## YOUR INSTRUCTIONS
Without the pictures, give the records again exactly as they appear.

## RECORDS FOR PROCESSING
----------------
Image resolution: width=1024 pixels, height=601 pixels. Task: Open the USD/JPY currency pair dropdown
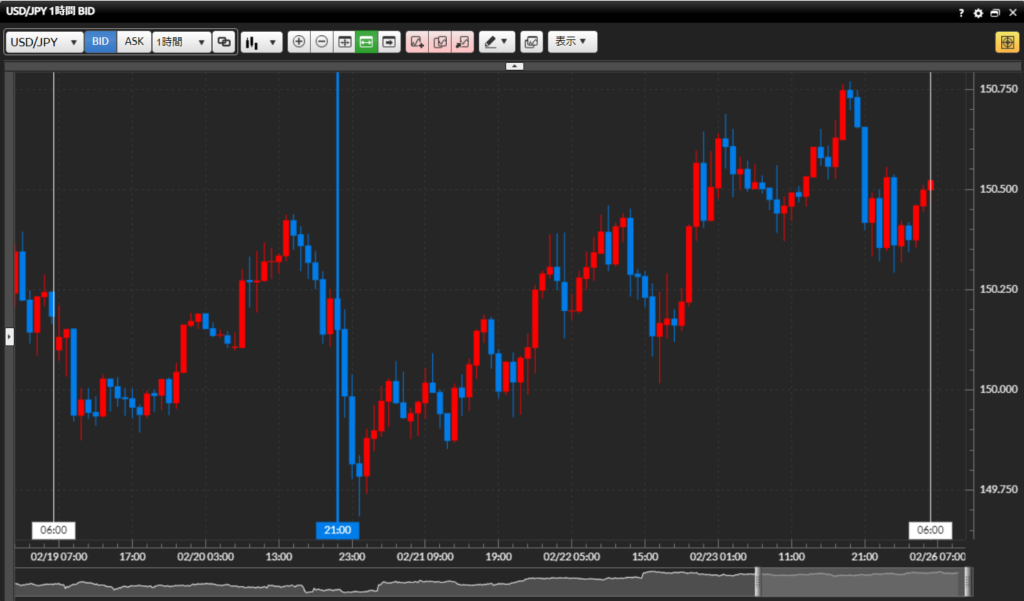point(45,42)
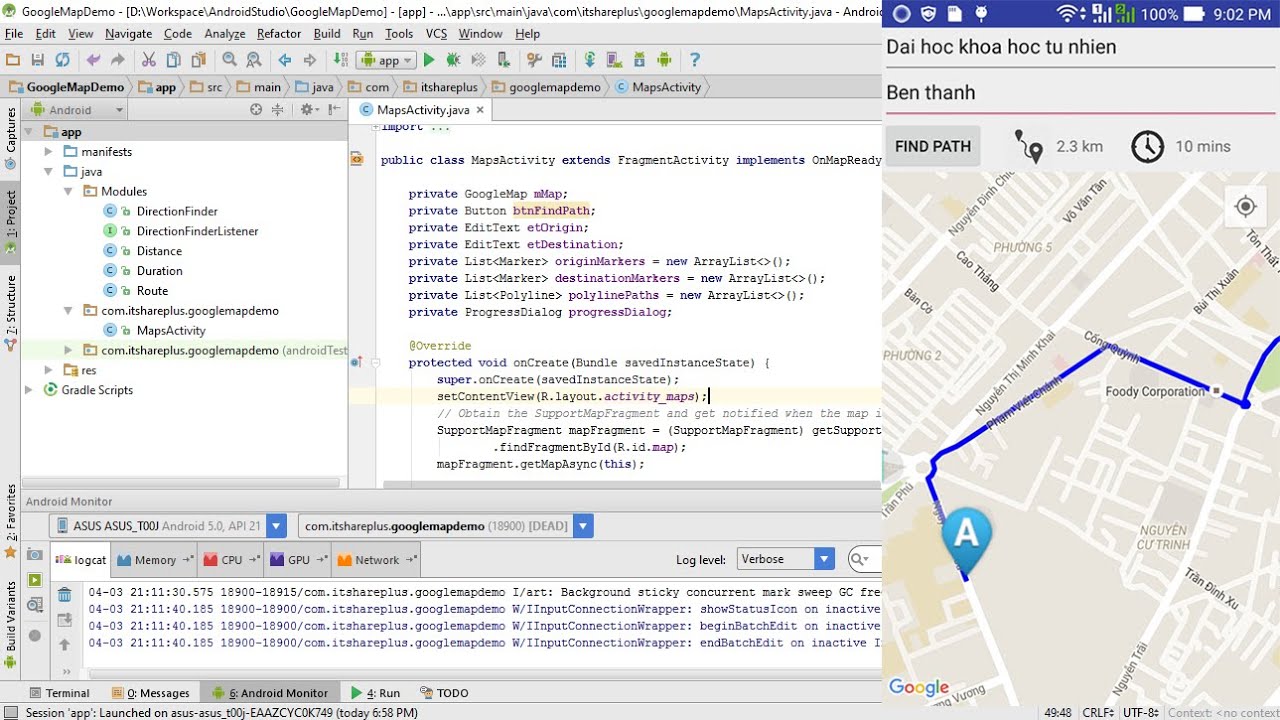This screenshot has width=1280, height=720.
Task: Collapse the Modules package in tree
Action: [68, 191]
----------------
## RESULT OF THE EXERCISE
Image resolution: width=1024 pixels, height=601 pixels. Task: Open the USD/JPY currency pair dropdown
point(45,42)
This screenshot has width=1280, height=720.
Task: Collapse the Modules package in tree
Action: [68, 191]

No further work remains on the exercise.